== DESCRIPTION OF THE TASK ==
List every line in the records that contains the word "screenshot".

== Data listing ==
* * * * * * *

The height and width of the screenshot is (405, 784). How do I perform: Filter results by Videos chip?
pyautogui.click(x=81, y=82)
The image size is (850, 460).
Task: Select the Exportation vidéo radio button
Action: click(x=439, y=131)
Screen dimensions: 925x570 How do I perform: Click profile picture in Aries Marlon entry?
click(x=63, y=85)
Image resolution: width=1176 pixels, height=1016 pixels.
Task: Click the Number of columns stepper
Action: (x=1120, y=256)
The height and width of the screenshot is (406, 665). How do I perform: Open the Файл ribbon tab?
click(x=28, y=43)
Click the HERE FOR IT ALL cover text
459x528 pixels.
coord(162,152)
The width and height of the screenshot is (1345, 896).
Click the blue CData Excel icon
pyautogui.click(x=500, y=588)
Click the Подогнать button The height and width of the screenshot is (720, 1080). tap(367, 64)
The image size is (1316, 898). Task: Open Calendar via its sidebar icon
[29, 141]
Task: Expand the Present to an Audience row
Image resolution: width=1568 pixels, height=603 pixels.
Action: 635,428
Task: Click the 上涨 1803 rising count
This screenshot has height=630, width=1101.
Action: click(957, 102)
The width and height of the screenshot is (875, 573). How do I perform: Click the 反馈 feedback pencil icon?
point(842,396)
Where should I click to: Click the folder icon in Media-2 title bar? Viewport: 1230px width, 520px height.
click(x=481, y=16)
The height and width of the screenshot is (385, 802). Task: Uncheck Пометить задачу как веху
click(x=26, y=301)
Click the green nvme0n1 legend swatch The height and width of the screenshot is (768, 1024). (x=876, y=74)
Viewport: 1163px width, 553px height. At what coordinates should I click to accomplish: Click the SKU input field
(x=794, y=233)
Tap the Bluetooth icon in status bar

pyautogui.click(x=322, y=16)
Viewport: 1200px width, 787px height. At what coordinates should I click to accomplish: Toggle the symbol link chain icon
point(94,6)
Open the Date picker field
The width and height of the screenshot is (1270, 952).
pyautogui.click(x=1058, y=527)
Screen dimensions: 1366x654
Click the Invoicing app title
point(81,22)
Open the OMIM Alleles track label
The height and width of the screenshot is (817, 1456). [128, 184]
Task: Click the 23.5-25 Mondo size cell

* * * * * * *

== PROBLEM SOLUTION ==
The height and width of the screenshot is (405, 784). How do I perform: Filter results by Videos chip?
The height and width of the screenshot is (406, 665). How do I perform: Open the Файл ribbon tab?
The width and height of the screenshot is (1345, 896).
Click the Подогнать button The height and width of the screenshot is (720, 1080). tap(367, 64)
This screenshot has height=630, width=1101.
The width and height of the screenshot is (875, 573). How do I perform: Click the 反馈 feedback pencil icon?
The height and width of the screenshot is (385, 802). Task: Uncheck Пометить задачу как веху
Click the green nvme0n1 legend swatch The height and width of the screenshot is (768, 1024). (x=876, y=74)
The width and height of the screenshot is (1270, 952).
The height and width of the screenshot is (817, 1456). [128, 184]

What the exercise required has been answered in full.